WORK TO COMPLETE
A: In the field table at the top of the bug ticket below, which fields have a value of 0? Give them as the ticket labels them.
B: Write a continuation of the bug ticket below about the MySQL only_full_group_by crash, beginning right after its last sentence.

PASSAGE TO READ
━━━━━━━━━━━━━━━━━━━━

#34262: Queryset grouped by annotation with aggregates on another annotated
expression crashes on MySQL with sql_mode=only_full_group_by.
-------------------------------------+-------------------------------------
     Reporter:  Mariusz Felisiak     |                    Owner:  ontowhee
         Type:  Bug                  |                   Status:  assigned
    Component:  Database layer       |                  Version:  4.1
  (models, ORM)                      |
     Severity:  Normal               |               Resolution:
     Keywords:  mysql                |             Triage Stage:  Accepted
  only_full_group_by                 |
    Has patch:  1                    |      Needs documentation:  0
  Needs tests:  0                    |  Patch needs improvement:  0
Easy pickings:  0                    |                    UI/UX:  0
-------------------------------------+-------------------------------------
Changes (by ontowhee):

 * needs_better_patch:  1 => 0

Comment:

 I've pushed changes to the PR that reflect this table, and updated the
 table to reflect what is supported. Does this look good?

━━━━━━━━━━━━━━━━━━━━

GIVEN DATA
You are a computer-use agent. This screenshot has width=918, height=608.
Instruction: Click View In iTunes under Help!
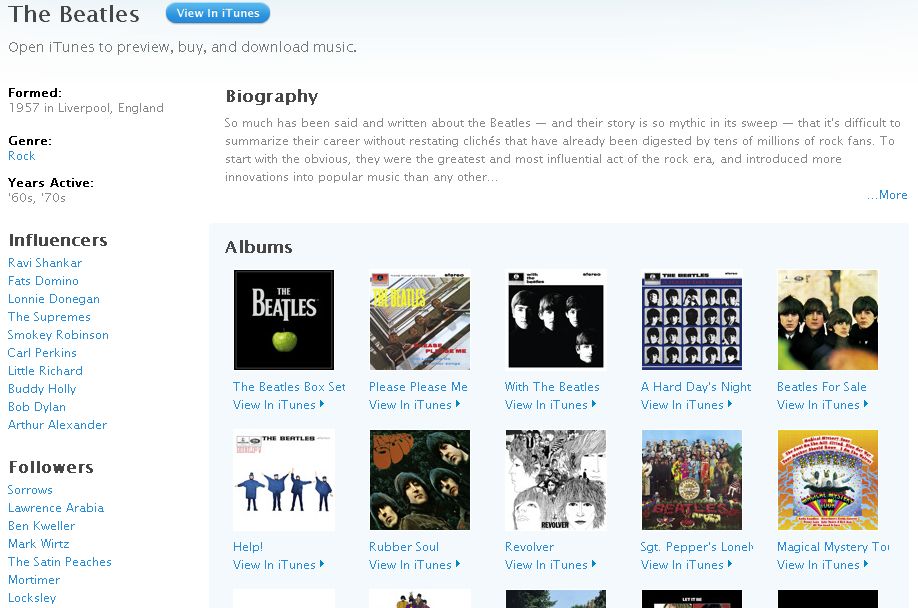279,565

━━━━━━━━━━━━━━━━━━━━

SOLVED TASKS
A:
Needs documentation
Needs tests
Patch needs improvement
Easy pickings
UI/UX

B:
 {{{
 
+-----------------------------+--------+---------------+------------+------------+
 |                             | SQLite | MySQL         | Oracle     |
 PostgreSQL |
 
+-----------------------------+--------+---------------+------------+------------+
 | ANY_VALUE()                 | Yes    | Yes           | Yes        | Yes
 |
 | ANY_VALUE() FILTER()        | Yes    | No [*]        | No         | Yes
 |
 | ANY_VALUE() OVER()          | No     | No            | No         | No
 |
 | ANY_VALUE() FILTER() OVER() | No     | No            | No         | No
 |
 
+-----------------------------+--------+---------------+------------+------------+

 [*] MySQL does not seem to support this, but Django will use CASE if the
 filter clause is present.
 }}}


 >> The filter clause is leveraging the existing filter implementation for
 expressions. For MySQL, this means it creates CASE() instead of FILTER().
 >
 > That's expected just like with any other aggregates. Is this causing
 issues with `NULL` values generated by members that should be filtered
 out?

 I think I initially wrote the comment to clarify to myself how Django is
 handling FILTER, even though I was observing that running ANY_VALUE()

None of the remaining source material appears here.